Attention weight generation: in each subspace, the dot product similarity between Query and Key is calculated and then normalized by the Softmax function to generate the attention weight distribution;
Context-weighted fusion: In each subspace, the value is weighted and summed according to the attention weights to form the feature representation of each subspace, and the feature representations of these subspaces are spliced and fused to generate the final contextual features.
The specific parameters are listed in
Table 1:
2.4.2. Cross-Attention
Cross-attention is a dynamic feature alignment mechanism that realizes goal-oriented feature selection and fusion by interacting with features from different modalities or different sequences and calculating cross-modality/cross-sequence attention weights. The core idea is to take the target features as Query and the context features as Key-Value, and filter the key information related to the target through similarity calculation [
15]. In this study, the cross-attention mechanism is deployed between the LSTM coding layer and the fully connected prediction layer to realize the goal-directed feature selection for the multidimensional resource prediction task. The specific implementation is as follows:
Query-Key-Value mapping: each prediction target (CPU_usage, Mem_alloc, Storage, Time_cost) is mapped as an independent embedding vector, which is obtained by learning through the embedding layer, characterizing the requirements of different resource prediction tasks. For example, the Query vector for CPU_usage may carry features related to computationally intensive tasks, while the Query vector for Mem_alloc may focus on memory allocation patterns.

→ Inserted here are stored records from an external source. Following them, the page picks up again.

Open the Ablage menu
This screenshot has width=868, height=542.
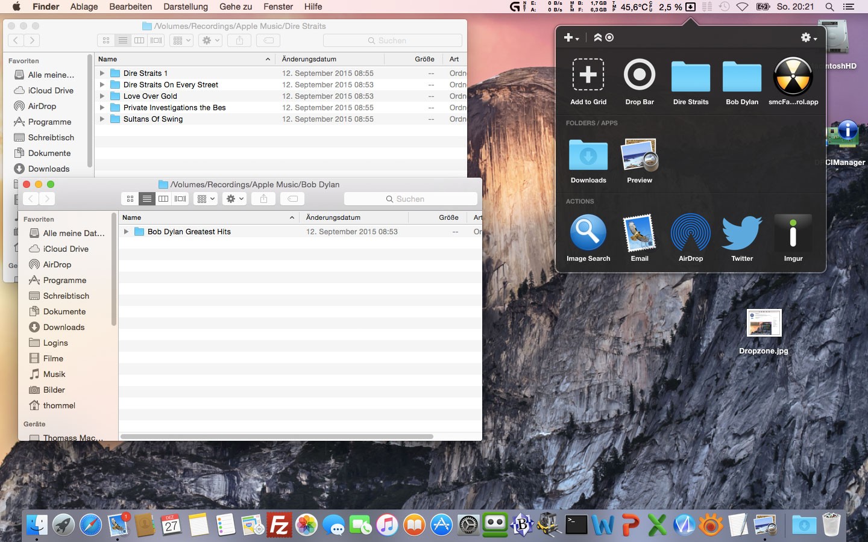click(x=84, y=7)
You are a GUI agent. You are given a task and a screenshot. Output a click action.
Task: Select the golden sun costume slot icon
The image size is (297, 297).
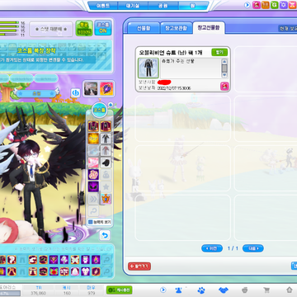[x=93, y=139]
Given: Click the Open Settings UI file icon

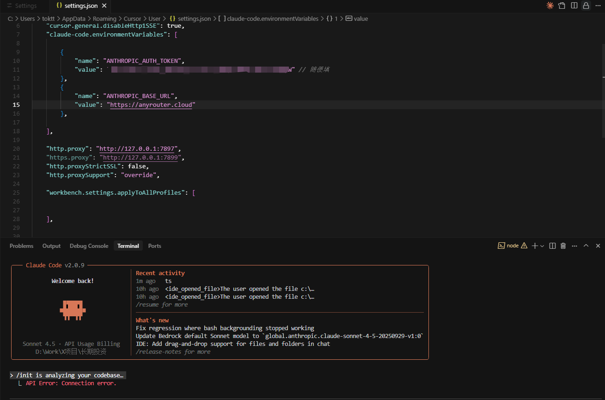Looking at the screenshot, I should (x=562, y=6).
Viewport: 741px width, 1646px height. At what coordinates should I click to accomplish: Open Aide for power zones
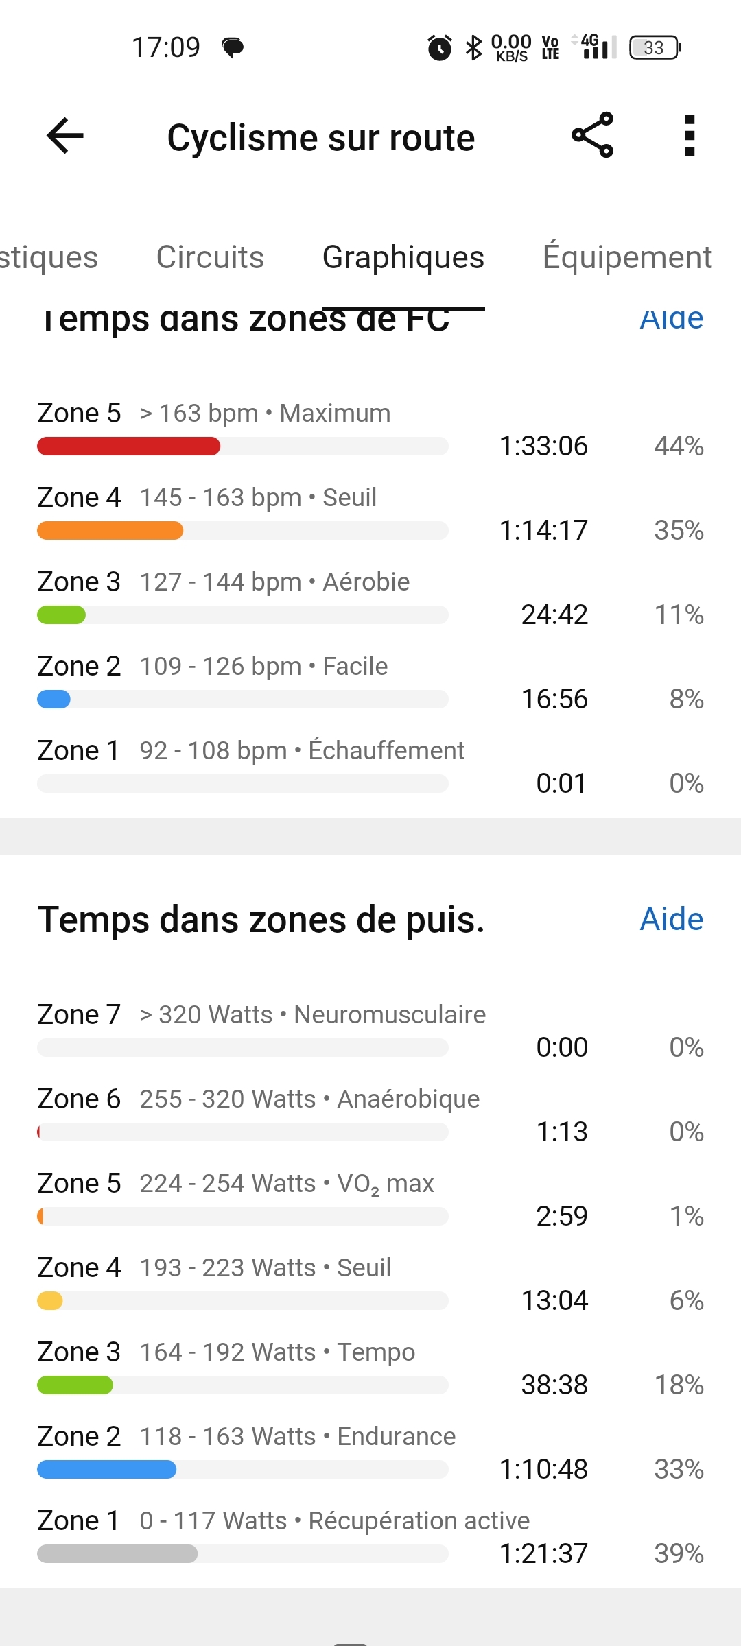[x=671, y=919]
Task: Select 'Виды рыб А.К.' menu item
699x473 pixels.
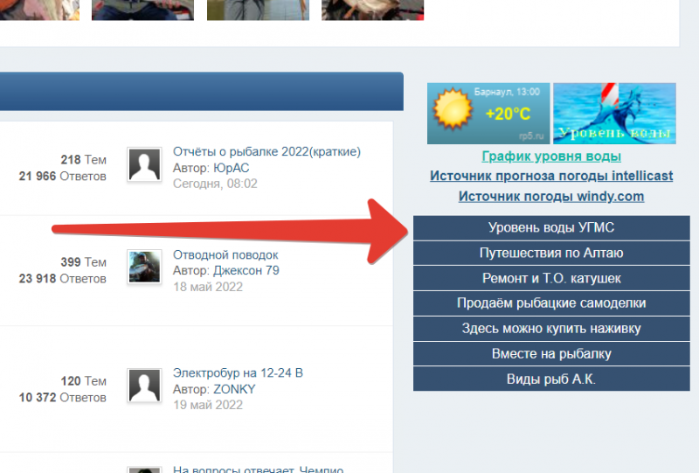Action: click(x=551, y=379)
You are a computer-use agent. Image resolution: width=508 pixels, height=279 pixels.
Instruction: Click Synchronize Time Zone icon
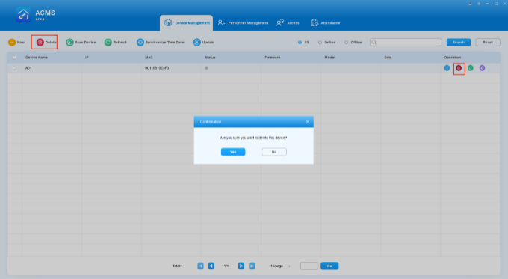pyautogui.click(x=140, y=42)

Attention weight generation: For each Query vector of the prediction target, the cosine similarity between it and the Key vector of each time step in the history encoding state is calculated. The higher the similarity, the stronger the relevance of the historical feature to the current prediction target. The cosine similarity scores are normalized by a Softmax function to generate an attention weight distribution that allows the model to focus on the importance of different time steps and features.
Context-weighted fusion: Based on the generated attentional weights, the values in the historical encoding state are weighted and summed to generate a contextual feature representation of this prediction target. The contextual features of different prediction targets are fused and linearly transformed by the learnable weight matrix to generate the final contextual features.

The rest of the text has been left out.